I myself have never been much of a letter writter. Most of the letters I wrote was when a cousin was in service in Germany. I enjoyed getting mail from him with pictures of the place. I commend you on being such a good letter writter. Helen

cayasm said...

Your right of course letter writing is a forgotten art, I remember the letters to Grandparents, Thankyou notes Penpals, it was always such a thrill to recieve letters, and you could settle down for a while to read them, now as you say it's e-mail, moblie phones, you can keep in touch with a drop of a hat, they even used to teach letter writing in school, and of course hanwriting sadly all gone now.

Yasmin
xx

eml625 said...

It truly is sad. As far as technology has come, its also taken away from some truly remarkable ways of communicating.

Ellen

queeniemart said...

My mom used to write me long letters about once a month...now about every 3 months i will get a package of newspaper clippings and 2 paragraphs written on a scrap piece of paper.
You wrote a beautiful entry here.
HUGS

rdautumnsage said...

I still do the handwriting thing. I have several people who have given me their address that I've met online. Those letters give us a reality based friendship. There is something to be said about holding a letter in your hand that brings the whole face on the other side of the computer...a touch of realism. One such friendship has flourished to the point we get a couple letters per week from one another. To me when someone hands writes out whats going through their mind and how life is treating them, they are given you a part of them. I have to be careful as well because I suffer from Carpel Tunnel Syndrome on both wrist. Somehow I can't part with the beauty of this artform so easily. (Hugs) Indigo

ma24179 said...

I love writing letters. I am pen pals with quite a few people. You are right, there is nothing like receiving it in the mail. (((HUGS))) -Missy http://journals.aol.com/ma24179/MISSYZSTUFF

pchilcoat1 said...

How come we still wait in anticipation for the mail to be delivered, is it the old hope that, a personal letter or note will be awaiting us. Growing up the mailman was just as important to our family as the milkman LOL. June Cleever had nothing on my mom.

southernmush said...

Hello. My name is Monae and I live in Atlanta, Georgia. I have to agree with you on the fact that the handwritten letter writing trend is being missed. I do write to people here at J-Land which is always fun to get a letter in the mail from someone that happens to be thinking of you. I think that its probably getting harder to send a letter in the mail now that the price of stamps is going up just like the price of gasoline. I find that I like receiving a letter in the mail from someone who is in a different part of the world.

If you would like I could send you my address so you could send me a letter and I could send you one if you would like.

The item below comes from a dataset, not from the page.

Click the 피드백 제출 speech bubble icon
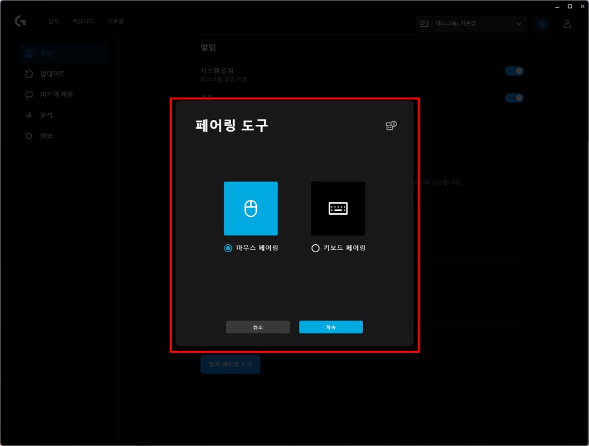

I have to say that I think that it is wonderful that you shared this entry with us. I really enjoyed your thoughts on this subject. Do take care and thanks for this entry.

taryterre said...

I still write and send letters, three to six a week. The thrill of getting a response in the mailbox, is worth the wait, it takes for my friend, to write back to me. I LOVE letter writing. But agree with you... It is a dying art with e-mails and text messaging so prevelant nowadays!